● **How to complete this task**:
Every line with the string "computer" must be copied from the entries below.

● **Data extracts**:
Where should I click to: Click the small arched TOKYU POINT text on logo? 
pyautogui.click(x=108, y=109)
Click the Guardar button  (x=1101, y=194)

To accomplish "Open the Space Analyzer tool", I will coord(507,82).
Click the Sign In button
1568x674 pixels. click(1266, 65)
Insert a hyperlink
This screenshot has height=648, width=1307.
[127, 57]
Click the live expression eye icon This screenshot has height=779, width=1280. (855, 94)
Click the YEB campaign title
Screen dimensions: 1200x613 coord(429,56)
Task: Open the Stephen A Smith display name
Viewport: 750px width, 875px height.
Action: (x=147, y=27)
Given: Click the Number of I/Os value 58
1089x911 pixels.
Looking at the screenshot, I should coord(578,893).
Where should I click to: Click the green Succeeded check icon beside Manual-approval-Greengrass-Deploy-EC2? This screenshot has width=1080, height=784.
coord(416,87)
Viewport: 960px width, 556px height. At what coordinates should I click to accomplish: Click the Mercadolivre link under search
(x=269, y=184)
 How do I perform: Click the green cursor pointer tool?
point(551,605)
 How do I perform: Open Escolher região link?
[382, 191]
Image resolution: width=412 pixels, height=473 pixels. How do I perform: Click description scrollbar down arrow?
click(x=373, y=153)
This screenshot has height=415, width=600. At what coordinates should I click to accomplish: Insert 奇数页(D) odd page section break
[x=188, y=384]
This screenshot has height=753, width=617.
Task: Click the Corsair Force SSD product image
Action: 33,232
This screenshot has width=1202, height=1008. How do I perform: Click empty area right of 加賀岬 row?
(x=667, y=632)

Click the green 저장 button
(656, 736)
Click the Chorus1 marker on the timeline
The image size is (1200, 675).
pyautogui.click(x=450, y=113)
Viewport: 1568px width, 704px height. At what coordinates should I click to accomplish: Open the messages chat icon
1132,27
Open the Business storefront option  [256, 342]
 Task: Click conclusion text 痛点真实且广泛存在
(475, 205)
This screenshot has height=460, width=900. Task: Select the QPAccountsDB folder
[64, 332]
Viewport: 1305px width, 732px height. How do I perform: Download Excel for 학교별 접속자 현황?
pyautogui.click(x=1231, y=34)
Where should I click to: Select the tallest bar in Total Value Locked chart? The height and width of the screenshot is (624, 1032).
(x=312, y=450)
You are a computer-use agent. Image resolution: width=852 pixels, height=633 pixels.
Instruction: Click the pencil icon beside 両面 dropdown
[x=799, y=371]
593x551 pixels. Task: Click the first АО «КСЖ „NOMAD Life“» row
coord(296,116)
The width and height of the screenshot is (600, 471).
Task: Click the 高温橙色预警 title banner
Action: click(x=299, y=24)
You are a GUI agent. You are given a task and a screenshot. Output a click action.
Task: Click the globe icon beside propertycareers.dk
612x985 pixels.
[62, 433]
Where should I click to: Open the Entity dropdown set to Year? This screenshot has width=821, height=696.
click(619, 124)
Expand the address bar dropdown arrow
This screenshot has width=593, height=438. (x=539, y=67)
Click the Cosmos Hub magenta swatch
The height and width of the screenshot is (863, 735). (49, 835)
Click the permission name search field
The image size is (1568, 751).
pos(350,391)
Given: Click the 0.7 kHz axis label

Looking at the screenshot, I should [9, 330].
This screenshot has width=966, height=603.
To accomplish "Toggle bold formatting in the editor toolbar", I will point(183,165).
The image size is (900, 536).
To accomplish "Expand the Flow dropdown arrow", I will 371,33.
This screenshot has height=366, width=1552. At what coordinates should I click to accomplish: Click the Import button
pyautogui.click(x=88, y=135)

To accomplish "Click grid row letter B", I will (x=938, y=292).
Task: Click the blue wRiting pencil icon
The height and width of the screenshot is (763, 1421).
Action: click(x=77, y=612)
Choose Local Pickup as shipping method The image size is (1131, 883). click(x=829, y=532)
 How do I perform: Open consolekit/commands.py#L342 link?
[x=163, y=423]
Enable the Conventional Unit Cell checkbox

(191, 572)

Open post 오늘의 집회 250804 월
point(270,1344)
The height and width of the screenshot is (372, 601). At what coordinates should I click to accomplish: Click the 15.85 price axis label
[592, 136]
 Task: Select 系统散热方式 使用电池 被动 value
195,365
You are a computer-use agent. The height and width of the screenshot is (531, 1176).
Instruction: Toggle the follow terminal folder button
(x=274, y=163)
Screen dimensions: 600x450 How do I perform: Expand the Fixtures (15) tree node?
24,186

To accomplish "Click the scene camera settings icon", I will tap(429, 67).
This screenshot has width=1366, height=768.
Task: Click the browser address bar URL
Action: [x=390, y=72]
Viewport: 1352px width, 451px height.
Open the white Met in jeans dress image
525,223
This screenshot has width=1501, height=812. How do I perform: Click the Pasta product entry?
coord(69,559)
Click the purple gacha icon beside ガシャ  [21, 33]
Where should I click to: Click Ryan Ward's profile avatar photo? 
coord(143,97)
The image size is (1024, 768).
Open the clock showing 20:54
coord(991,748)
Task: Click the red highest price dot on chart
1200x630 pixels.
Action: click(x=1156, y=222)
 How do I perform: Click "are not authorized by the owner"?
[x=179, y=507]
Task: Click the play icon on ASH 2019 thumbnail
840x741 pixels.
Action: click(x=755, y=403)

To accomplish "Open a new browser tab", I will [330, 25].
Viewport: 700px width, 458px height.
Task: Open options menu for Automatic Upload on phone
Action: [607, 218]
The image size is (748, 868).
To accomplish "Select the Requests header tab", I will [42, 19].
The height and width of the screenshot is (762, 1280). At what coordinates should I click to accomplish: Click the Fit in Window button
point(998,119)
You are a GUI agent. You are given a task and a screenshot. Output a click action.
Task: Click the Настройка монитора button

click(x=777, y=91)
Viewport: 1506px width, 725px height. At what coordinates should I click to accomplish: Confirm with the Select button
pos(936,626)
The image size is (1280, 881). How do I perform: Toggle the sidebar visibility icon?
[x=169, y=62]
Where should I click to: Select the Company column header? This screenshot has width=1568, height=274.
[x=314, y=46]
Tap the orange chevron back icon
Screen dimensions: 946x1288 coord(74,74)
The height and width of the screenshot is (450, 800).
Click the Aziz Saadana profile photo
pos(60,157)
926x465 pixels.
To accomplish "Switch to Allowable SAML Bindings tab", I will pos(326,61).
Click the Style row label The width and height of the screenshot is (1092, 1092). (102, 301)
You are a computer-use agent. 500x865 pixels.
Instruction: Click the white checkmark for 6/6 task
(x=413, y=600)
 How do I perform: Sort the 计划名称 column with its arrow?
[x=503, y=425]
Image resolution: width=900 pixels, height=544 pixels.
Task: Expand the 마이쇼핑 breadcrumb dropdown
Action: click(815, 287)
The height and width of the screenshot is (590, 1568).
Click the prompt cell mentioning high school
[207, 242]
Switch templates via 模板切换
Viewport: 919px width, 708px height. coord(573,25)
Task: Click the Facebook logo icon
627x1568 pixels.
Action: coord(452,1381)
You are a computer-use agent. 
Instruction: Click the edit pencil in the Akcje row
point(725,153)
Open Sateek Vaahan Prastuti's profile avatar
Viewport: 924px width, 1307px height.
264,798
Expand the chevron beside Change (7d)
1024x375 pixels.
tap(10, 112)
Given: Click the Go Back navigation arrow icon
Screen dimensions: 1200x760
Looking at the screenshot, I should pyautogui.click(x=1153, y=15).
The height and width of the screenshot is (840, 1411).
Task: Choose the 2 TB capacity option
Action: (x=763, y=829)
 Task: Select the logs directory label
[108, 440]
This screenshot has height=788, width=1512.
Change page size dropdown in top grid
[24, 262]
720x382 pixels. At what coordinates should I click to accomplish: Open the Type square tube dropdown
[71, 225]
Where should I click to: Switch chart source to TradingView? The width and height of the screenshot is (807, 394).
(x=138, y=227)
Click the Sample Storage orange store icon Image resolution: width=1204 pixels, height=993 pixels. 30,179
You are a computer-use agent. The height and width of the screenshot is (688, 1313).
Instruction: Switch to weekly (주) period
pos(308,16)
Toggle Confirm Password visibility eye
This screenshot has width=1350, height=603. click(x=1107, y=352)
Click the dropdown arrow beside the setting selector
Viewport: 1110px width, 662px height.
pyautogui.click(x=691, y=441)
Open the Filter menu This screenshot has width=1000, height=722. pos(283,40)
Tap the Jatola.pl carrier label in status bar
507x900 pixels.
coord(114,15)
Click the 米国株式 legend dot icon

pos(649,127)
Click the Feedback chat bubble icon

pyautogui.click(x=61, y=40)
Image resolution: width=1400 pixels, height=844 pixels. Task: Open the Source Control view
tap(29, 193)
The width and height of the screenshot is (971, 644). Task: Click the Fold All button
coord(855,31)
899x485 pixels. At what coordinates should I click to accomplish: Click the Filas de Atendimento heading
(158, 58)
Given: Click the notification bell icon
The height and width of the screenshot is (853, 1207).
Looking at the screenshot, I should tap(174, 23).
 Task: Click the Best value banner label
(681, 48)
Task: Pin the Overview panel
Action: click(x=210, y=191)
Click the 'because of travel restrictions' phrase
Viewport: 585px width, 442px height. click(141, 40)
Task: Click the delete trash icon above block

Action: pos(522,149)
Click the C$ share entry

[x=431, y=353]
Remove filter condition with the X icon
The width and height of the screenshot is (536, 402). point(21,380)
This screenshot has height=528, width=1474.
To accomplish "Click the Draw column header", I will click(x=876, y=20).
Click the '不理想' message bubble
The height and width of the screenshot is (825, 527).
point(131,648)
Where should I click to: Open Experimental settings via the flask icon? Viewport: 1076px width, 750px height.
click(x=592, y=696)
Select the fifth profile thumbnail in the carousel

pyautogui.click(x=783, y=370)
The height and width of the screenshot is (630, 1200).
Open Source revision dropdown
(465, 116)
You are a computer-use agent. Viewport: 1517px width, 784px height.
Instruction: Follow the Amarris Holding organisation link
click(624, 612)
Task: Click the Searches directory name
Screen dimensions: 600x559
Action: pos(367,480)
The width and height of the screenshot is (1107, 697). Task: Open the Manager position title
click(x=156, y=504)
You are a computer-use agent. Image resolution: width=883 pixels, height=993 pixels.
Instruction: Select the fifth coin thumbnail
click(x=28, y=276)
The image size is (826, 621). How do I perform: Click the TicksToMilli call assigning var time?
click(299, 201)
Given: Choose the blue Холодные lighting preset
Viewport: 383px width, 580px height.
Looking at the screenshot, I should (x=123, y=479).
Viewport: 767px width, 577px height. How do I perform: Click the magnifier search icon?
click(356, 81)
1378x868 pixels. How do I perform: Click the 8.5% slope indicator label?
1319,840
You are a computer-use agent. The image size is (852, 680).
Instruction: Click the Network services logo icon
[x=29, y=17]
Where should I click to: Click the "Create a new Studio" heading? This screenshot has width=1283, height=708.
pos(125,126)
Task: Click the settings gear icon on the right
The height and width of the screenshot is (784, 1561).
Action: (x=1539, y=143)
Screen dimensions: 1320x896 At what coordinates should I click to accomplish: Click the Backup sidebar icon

● **Solution to the exercise**:
You are a computer-use agent. Image resolution: width=852 pixels, height=633 pixels.
You are a computer-use agent. The height and width of the screenshot is (531, 1176).
You are a computer-use agent. 500x865 pixels.
You are a computer-use agent. 
You are a computer-use agent. The height and width of the screenshot is (688, 1313).
You are a computer-use agent. Viewport: 1517px width, 784px height.
You are a computer-use agent. Image resolution: width=883 pixels, height=993 pixels.
You are a computer-use agent. The image size is (852, 680).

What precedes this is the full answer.